Directions for this task: Could you repeat the listing below word for word, from its first line through the line that contains "click(x=51, y=14)", leaving out the pictures?

Stored entries:
--- Begin ---
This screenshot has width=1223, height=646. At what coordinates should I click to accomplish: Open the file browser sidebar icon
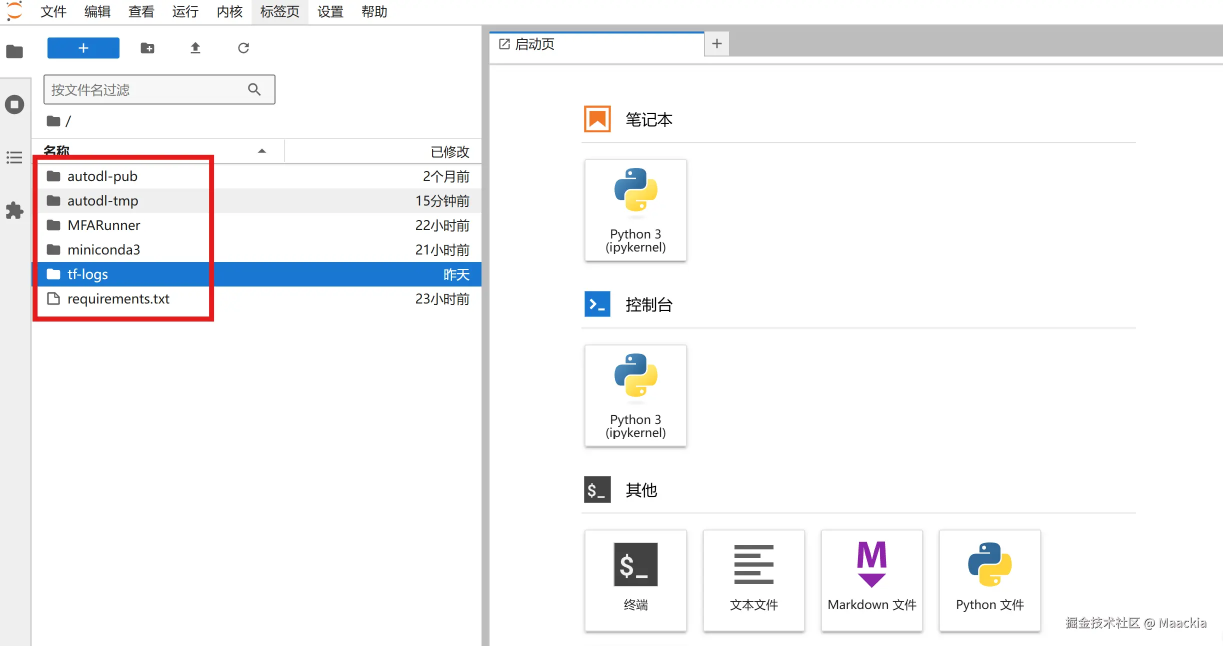pos(15,52)
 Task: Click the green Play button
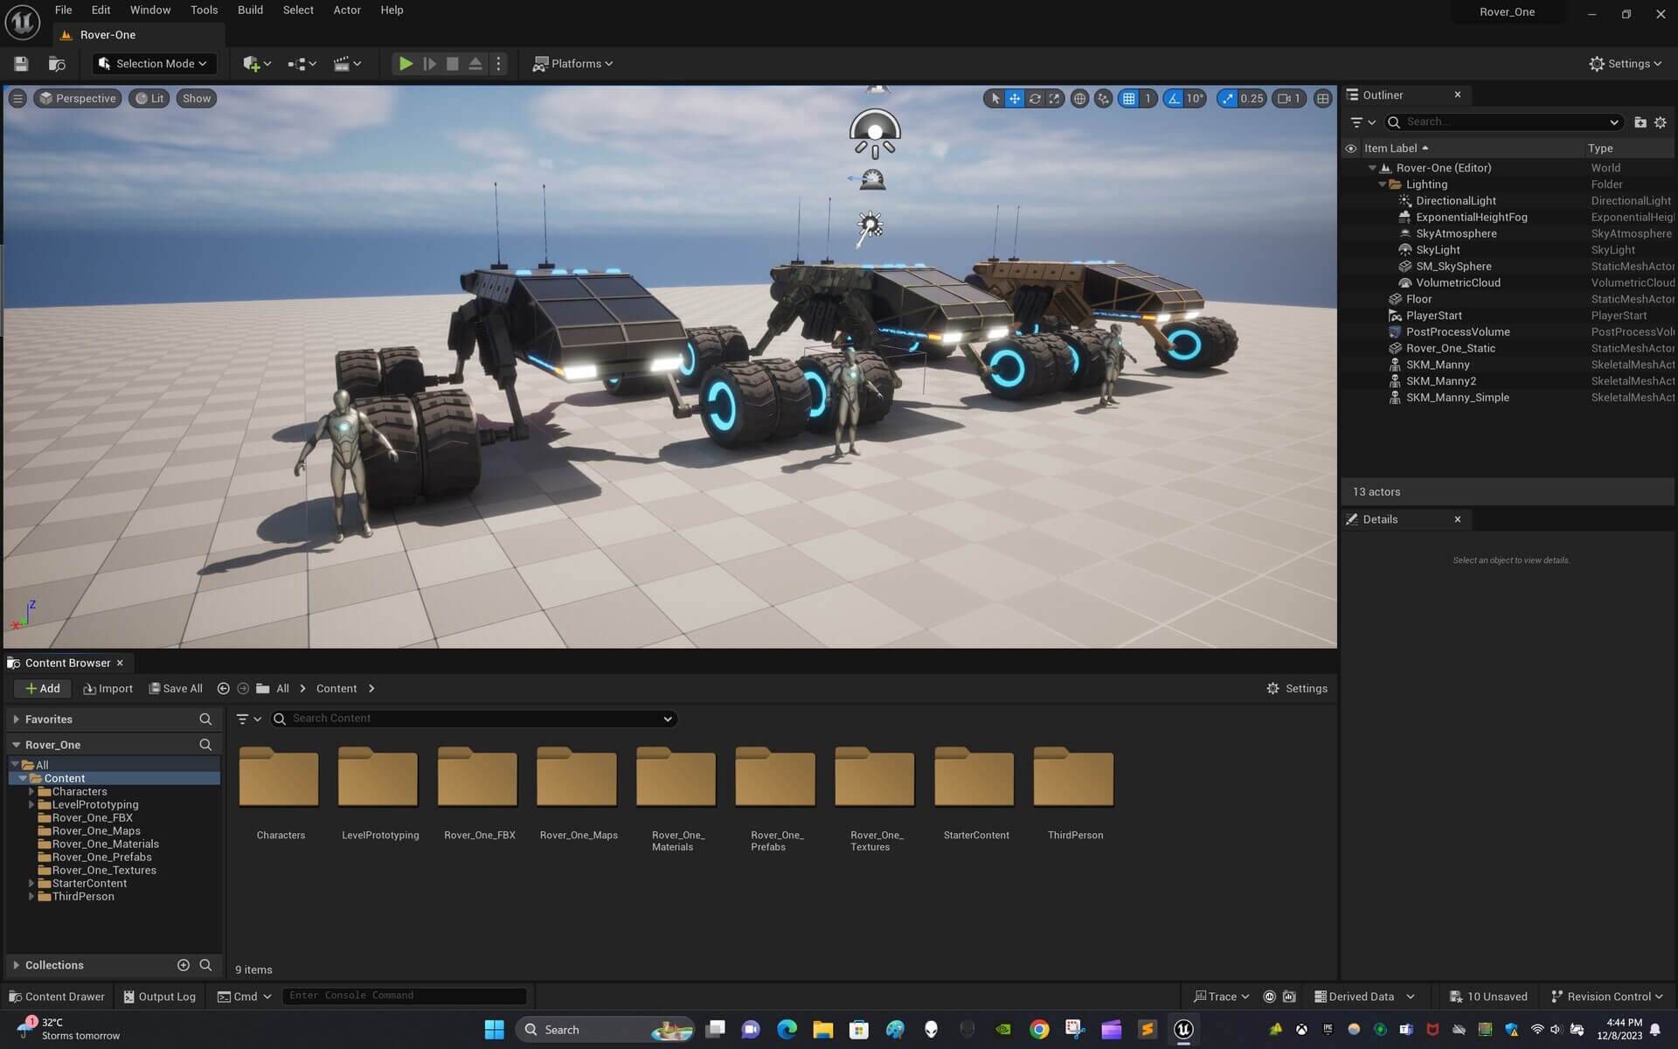406,64
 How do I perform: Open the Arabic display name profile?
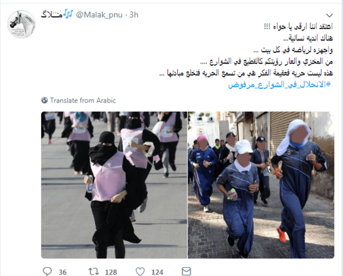click(x=51, y=14)
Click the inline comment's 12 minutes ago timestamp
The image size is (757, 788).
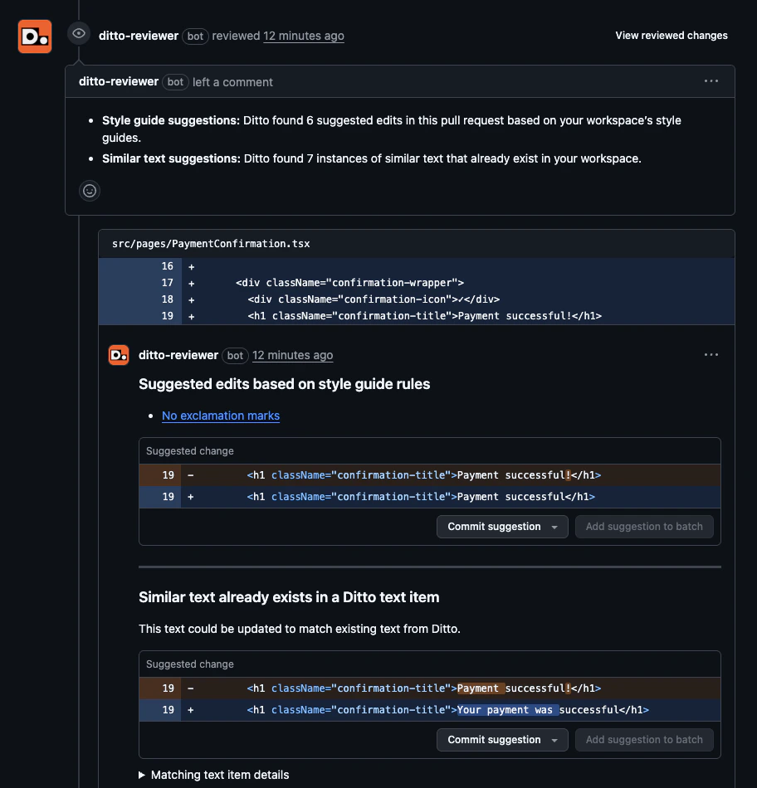coord(292,355)
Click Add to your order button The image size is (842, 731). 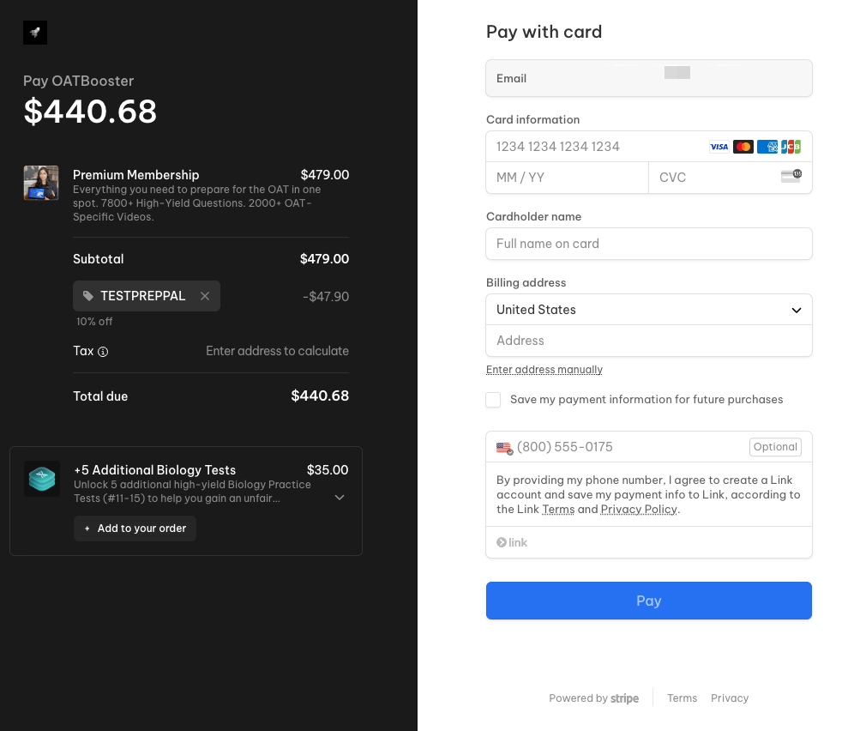pos(135,529)
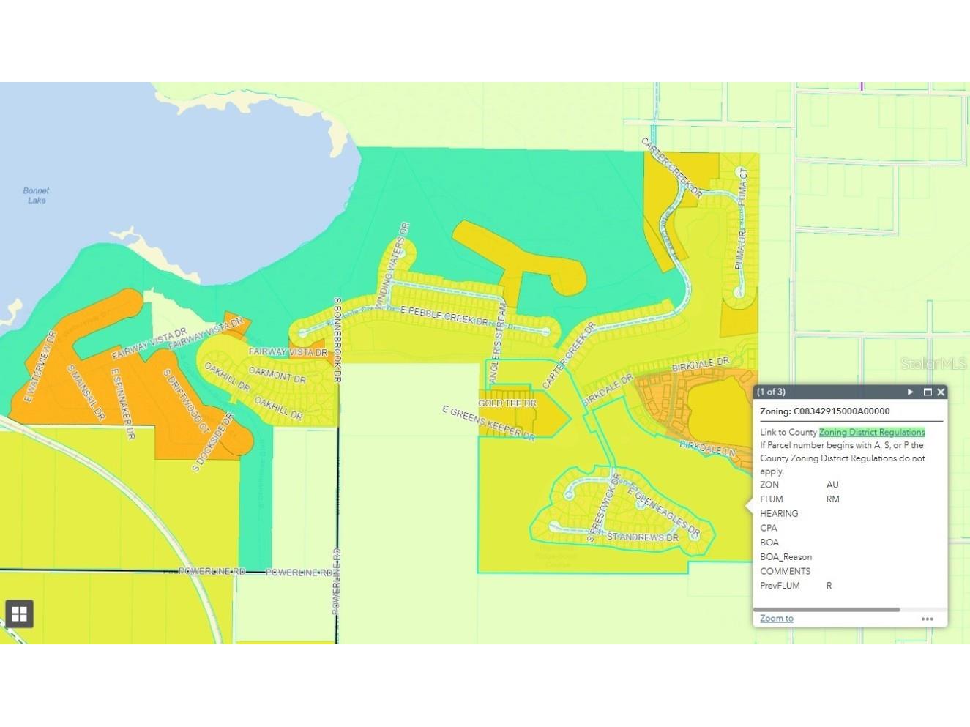970x727 pixels.
Task: Open the popup's three-dot more options menu
Action: pos(927,619)
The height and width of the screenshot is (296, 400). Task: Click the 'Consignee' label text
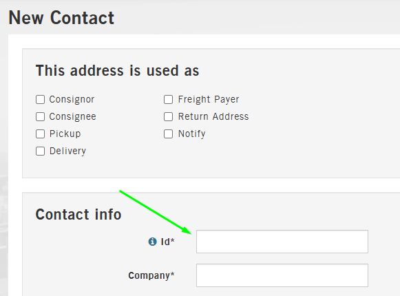[73, 116]
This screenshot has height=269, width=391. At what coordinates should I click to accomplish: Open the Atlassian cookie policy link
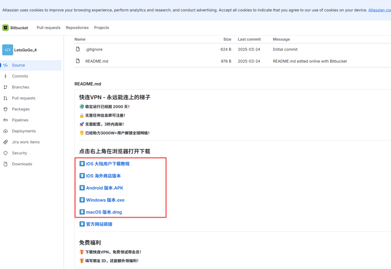pos(379,10)
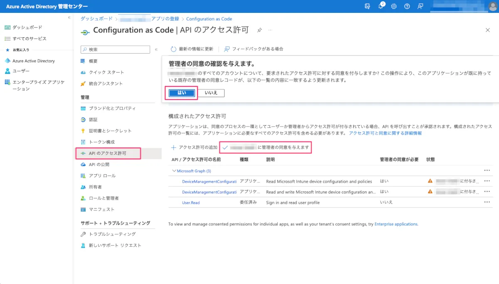
Task: Open the feedback icon in top bar
Action: pos(420,6)
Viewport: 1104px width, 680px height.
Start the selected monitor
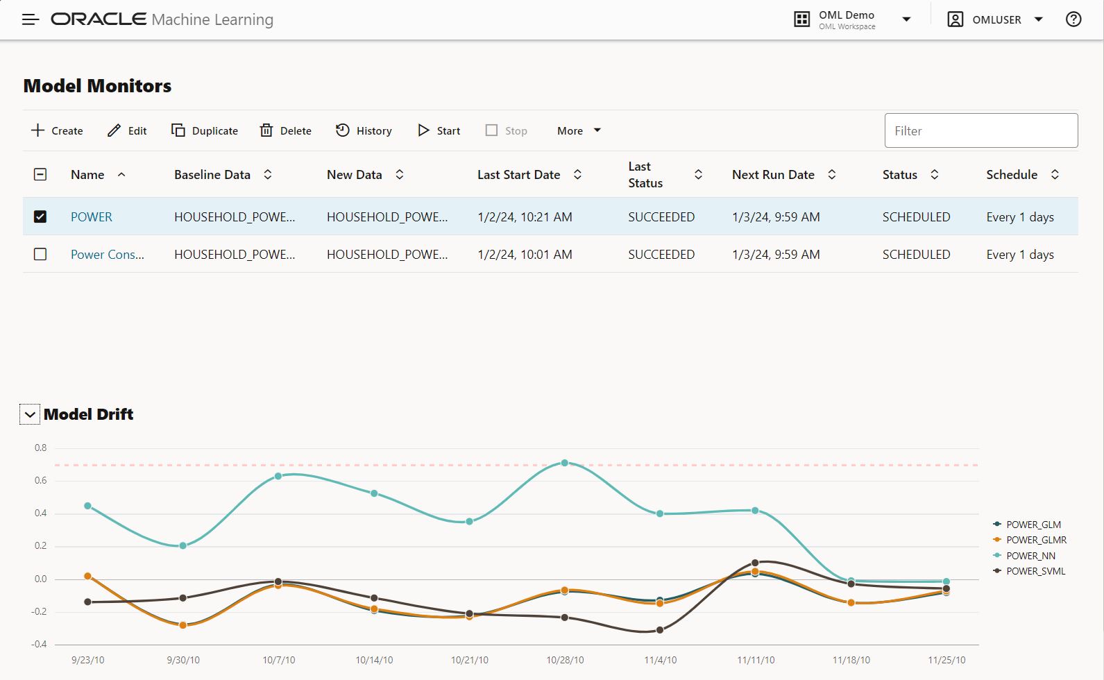[439, 130]
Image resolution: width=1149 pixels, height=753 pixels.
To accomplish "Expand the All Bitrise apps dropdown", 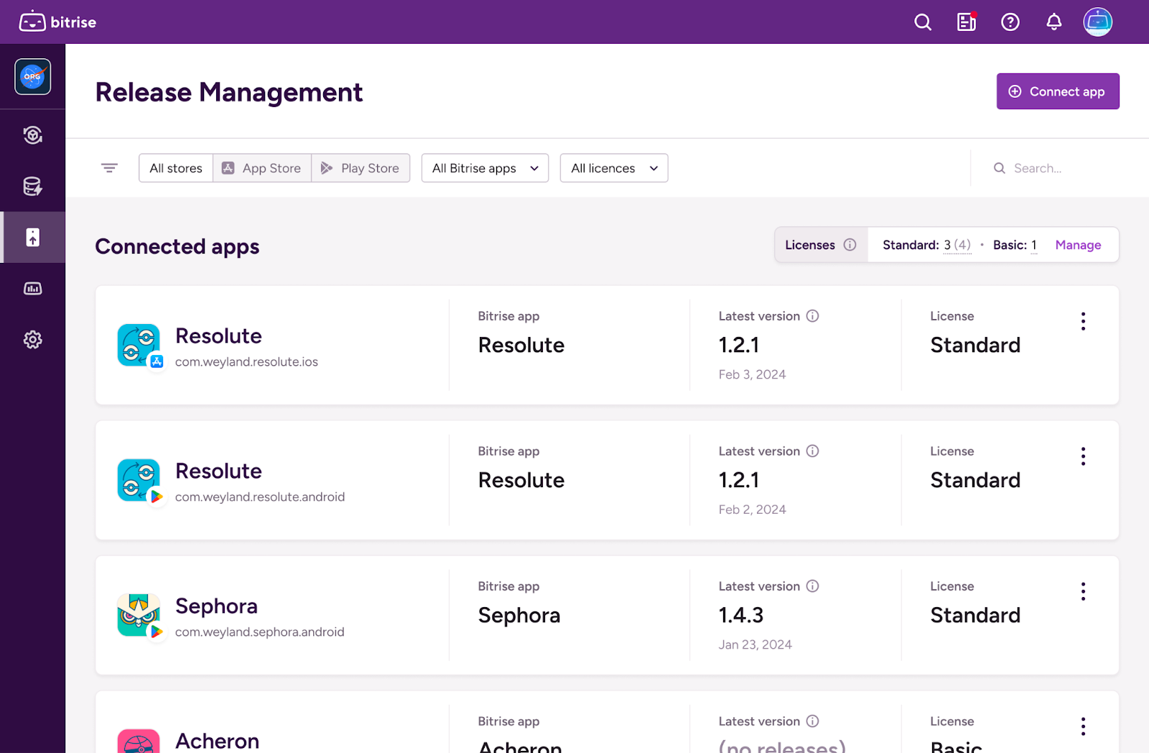I will coord(485,168).
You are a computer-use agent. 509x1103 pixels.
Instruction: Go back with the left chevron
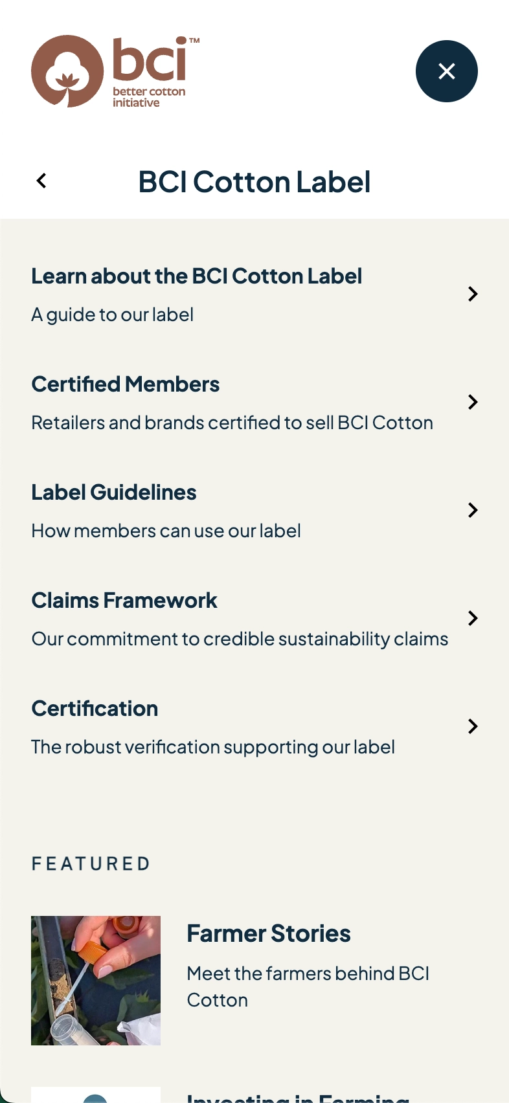41,181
--- End ---
Answer to the task:
This screenshot has width=1223, height=646. At what coordinates should I click to accomplish: Open the file browser sidebar icon
pos(15,52)
 Task: Click the green Play button
406,64
 How do I perform: Open the Arabic display name profile?
click(x=51, y=14)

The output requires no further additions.